Выбрать главу

Бабалы, начавший уже привыкать к его грубоватой манере обращения, решил не обижаться, а принять его тон:

— Спасибо вам за хлопоты, Сергей Герасимович. Только Мергенову я до сих пор так и не видел.

— Как, разве ее не перевели в Рахмет?

— Перевели. Но мы с ней как на качелях качаемся: она в Рахмет — я в Ашхабад, я в Рахмет — она в Ашхабад, Боюсь, когда она из Ашхабада вернется — меня опять туда вызовут.

— Да, нашего дорогого Алексея Геннадиевича хлебом не корми — только дай посовещаться. Говорильня — это его стихия… Ладно, Бабалы Артыкович, не будем ему уподобляться. Что там у тебя? Ты ведь наверняка приехал не с пустыми руками.

Бабалы за минуту изложил идею, над которой они корпели с Зотовым всю ночь, протянул Сергею Герасимовичу папку с проектом.

Тот углубился в их расчеты. Подняв голову, усмехнулся:

— Значит, и Зотов твой на что-то способен. Или он здесь так, для поднятия его же авторитета?

— Зотов тут первая скрипка.

— Ага, значит, ты примазался. Шучу, шучу! Не всякий отважился бы поставить свою подпись под таким предложением… Министерство-то наверняка встретит его в штыки.

— Если вы поддержите — как-нибудь отобьёмся.

Новченко засмеялся:

— Ишь прыткий! В этом его поддержи, в том — помоги. А все шишки потом на голову Новченко, покровителя опасных экспериментаторов!

Бабалы прижал руку к сердцу:

— Сергей Герасимович, аллах свидетель, — я не просил вас защищать меня ка коллегии.

— А я сам знаю — когда и что мне делать. — Новченко в упор посмотрел на Бабалы. — Ты, верно, ждешь, что я тут же соглашусь с вашим предложением?

— Оно сулит нам явные выгоды. И сокращение трассы на семь километров. Но нам не только согласие ваше нужно, а и поддержка!

— А это видел? — Новченко сложил из трех пальцев известную комбинацию. — По-твоему, всякий раз, когда меня шарахнут по голове очередной новаторской идеей, я должен «ура» кричать? Нет, братец. В основной проект, утвержденный, — Новченко ткнул пальцем в потолок, — где? в верхах! — и так уже внесено слишком много поправок. И по каждой приходится выдерживать целое сражение. Я что, железный?

Бабалы, щурясь, покачал головой:

— Выходит, вы против нашего проекта только потому, что считаете его новаторским?

— Эк как вывернул! — беззлобно отозвался Новченко. — Кто это тебе сказал, что я против? Но, как говорят украинцы, треба разжувати… Ты к себе не торопишься?

— Я Зотова за себя оставил. Для меня сейчас главное: решить вопрос с нашим проектом.

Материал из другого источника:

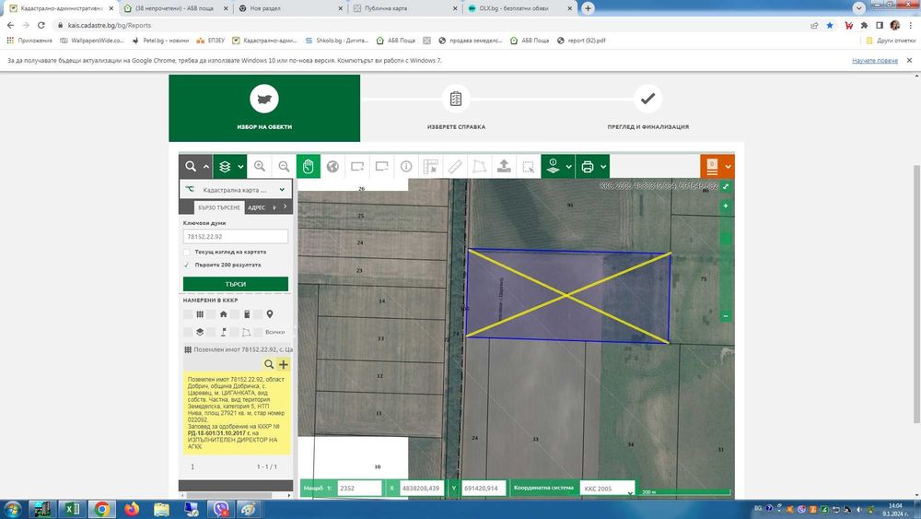
Task: Toggle 'Първите 200 резултата' checkbox
Action: coord(188,265)
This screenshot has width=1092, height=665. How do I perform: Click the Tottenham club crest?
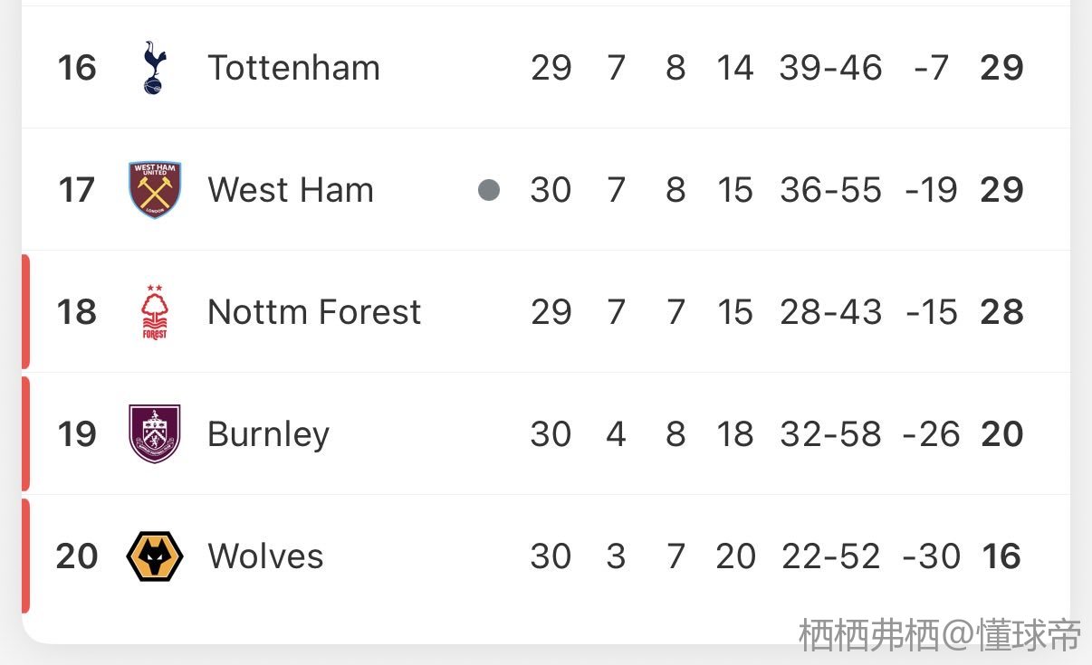154,68
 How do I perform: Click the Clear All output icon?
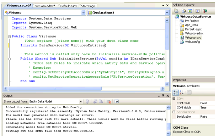pyautogui.click(x=109, y=102)
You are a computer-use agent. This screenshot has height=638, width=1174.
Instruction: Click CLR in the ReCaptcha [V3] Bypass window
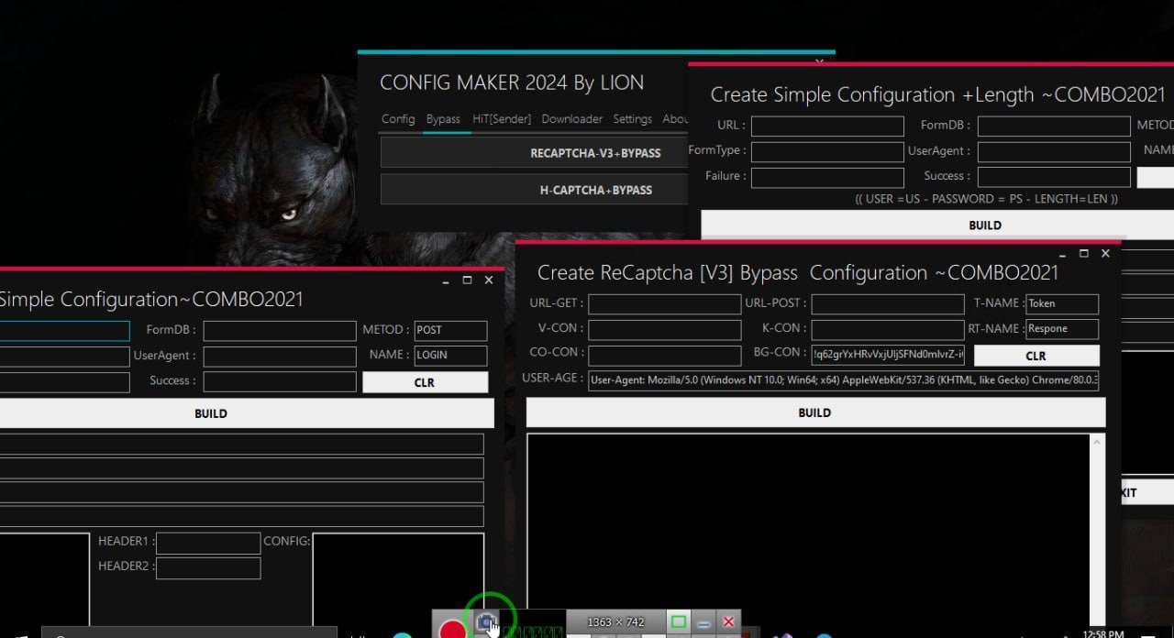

— Тогда мы вот что сделаем…

Новченко вызвал секретаршу и велел подготовить вертолет. Обращаясь к Бабалы, пояснил:

— Покружим-ка над твоим участком.

Вскоре строители, работавшие на Рахметском отрезке трассы Большого канала, увидели в небе вертолет. На строительстве самолеты и вертолеты не были в диковинку. Но обычно они или проплывали мимо, или шли на посадку. Этот же вел себя странно: проследовав вдоль еще не освоенного участка трассы на юго-восток, он вернулся назад, снизился, чуть не касаясь брюхом земли, свернул в сторону, вновь заспешил к югу… Он словно вязал над пустыней причудливые кружева.

Тем, кто наблюдал за его непонятными маневрами, казалось, что он то ли ищет что-то или кого-то, то ли никак не может выбрать место для посадки. Иные же в тревоге предполагали: может, он потерял управление или шасси у него заело, он просто не в состоянии приземлиться, вот и кружит над трассой.

Однако пассажиры, сидевшие в вертолете и дававшие указания пилотам, преследовали определенную, вполне конкретную цель. Это были Новченко и Бабалы.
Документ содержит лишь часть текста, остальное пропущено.